Pouco depois, chama-nos para dentro. Betinha e Cecília entram na frente, pedem licença e eu imito. Num quartinho abafado está a mulher, agora vestida com uma capulana amarrada na altura das axilas. Está sentada de costas para nós, num banquinho baixo. Sentamo-nos as três na esteira e a mulher começa a preparar-se. Coloca colares de missangas, uma boina surrada na cabeça. O lugar está cheio de raízes, farinhas, pratos, dois chapéus na parede e muitos cestos. Devem ser as oferendas aos espíritos, penso eu.
A curandeira é bonita. Tem a pele lisa das negras bem cuidadas, seu traseiro é grande e sua cintura fina. Uma bela figura. Ela começa a chamar pelo seu espírito-guia numa língua que não entendo. De repente, Cecília começa a repetir a seu comando uma palavra, e eu sigo. Pergunto o que é aquilo e minha escudeira responde que é para a curandeira falar mais.
A mulher fala muito em uma língua que não entendo. Mais tarde, a Cecília diria-me que era tsonga, um dos tantos dialectos desta terra. Fico confusa, a mulher diz coisas e Cecília responde. Elas falam de mim. mas o quê, meu Deus? Pergunto, Cecília responde com meias palavras e diz:
- Senhora tem uma avó que não é branca, é preta.
Eu fico pasmada, embasbacada, besta!!! Minha bisavó era índia, bugra, caçada no mato pelo meu bisavô português. Como elas sabem disso??? Não carrego comigo nenhum traço que me denuncie. Sou branca como a neve que eles nem conhecem. Tenho os cabelos pintados de vermelho para esconder os brancos. Meus cabelos são ondulados, mas estão presos. Como ela adivinhou???
- É por causa da sua bisavó que não concebe. O espírito dela perturba a senhora - diz Cecília.

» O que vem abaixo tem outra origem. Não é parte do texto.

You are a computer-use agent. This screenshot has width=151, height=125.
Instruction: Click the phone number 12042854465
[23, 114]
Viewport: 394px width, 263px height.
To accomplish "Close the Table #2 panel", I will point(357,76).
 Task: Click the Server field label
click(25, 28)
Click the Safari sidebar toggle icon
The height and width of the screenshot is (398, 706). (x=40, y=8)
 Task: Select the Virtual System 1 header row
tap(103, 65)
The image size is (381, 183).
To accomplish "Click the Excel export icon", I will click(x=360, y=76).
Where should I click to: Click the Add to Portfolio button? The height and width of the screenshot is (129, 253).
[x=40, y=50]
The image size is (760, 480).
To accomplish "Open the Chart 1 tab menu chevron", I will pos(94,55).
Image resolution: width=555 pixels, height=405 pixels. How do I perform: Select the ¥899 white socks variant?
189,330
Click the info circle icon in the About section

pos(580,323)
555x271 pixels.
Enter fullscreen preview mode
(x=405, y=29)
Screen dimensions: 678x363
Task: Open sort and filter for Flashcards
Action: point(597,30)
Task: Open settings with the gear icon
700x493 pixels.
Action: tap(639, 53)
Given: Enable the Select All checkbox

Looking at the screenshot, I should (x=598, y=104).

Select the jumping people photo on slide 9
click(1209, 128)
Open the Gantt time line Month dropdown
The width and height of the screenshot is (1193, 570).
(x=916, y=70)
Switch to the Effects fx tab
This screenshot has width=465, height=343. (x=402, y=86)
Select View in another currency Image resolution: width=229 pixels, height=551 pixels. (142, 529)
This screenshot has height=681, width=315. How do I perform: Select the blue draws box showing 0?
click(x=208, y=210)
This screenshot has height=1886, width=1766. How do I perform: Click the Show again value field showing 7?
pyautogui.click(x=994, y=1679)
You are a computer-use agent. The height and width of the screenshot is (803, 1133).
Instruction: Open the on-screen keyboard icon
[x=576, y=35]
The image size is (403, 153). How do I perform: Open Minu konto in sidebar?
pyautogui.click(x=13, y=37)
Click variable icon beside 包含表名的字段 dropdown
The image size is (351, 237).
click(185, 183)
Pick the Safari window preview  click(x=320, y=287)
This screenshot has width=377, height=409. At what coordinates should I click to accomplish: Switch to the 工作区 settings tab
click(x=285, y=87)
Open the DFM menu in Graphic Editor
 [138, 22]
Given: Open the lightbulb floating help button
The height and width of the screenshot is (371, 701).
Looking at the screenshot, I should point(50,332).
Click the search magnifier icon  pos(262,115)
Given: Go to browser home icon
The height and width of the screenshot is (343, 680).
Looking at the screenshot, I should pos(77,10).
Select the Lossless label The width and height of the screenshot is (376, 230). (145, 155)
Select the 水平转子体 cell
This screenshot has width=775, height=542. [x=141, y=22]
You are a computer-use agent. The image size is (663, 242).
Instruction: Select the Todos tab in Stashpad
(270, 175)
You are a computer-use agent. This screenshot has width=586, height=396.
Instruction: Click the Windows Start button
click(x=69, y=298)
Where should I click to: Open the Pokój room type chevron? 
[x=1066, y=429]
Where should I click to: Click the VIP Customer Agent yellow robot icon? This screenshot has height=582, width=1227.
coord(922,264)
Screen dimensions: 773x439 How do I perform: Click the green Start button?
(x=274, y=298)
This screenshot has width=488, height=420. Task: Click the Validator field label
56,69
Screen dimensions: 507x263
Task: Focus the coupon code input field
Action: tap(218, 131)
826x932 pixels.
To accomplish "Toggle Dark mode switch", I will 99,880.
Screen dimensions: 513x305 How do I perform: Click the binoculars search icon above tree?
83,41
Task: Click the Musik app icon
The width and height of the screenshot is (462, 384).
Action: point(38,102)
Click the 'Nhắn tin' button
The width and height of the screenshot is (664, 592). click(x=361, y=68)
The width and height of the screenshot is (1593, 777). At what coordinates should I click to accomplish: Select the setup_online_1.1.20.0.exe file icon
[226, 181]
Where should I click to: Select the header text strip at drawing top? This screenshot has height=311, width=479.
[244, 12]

Realmente há mais de um ano tento engravidar e não consigo. Mas não foi por isso que fui lá. Quero saber do furto, quem foi. Minha cabeça dá voltas, como ela sabe que quero engravidar? Será que o tal espírito que fala naquela língua estranha conhece meus segredos mesmo?
Afinal, Cecília me diz:
- Foi um homem quem roubou.
Betinha confirma, repetem a palavra para «homem».
O espírito vai embora e a curandeira volta, estica os músculos, porque receber um espírito judia o corpo. Passa as mãos com força pelos braços para tirar qualquer energia que tenha ficado, olha-nos e pergunta o que o espírito falou. Ela não sabe, não ocupa a mesma dimensão que seu guia.
Cecília explica e ela diz que vai fazer um «medicamento». Prepara com algumas ervas e um óleo que não sei o que é. Entrega e dá as instruções. Colocar todos os empregados juntos, dizer para que é o feitiço e exigir que o ladrão se acuse. Do contrário, queimar o feitiço, o mal irá para o
mentiroso.
Fico com medo. Que mal será este? Não quero matar nem prejudicar ninguém por uma simples câmara fotográfica e um mp3 player. Tomara que o medo faça o criminoso se acusar.
Mas estou curiosa. Como faço para conceber? Já que tocou no assunto, agora quero saber. A curandeira diz:
- Um problema de cada vez. Primeiro este, o do roubo. Depois, volta e vemos como acalmar o espírito da bisavó.
Volto para casa muda, meus pensamentos dão nós no meu cérebro e a cabeça dói. Amanhã resolverei o mistério. Será?
À noite não consigo dormir, as imagens de espíritos e missangas povoam meus sonhos.
Amanhã, amanhã o mistério se resolverá.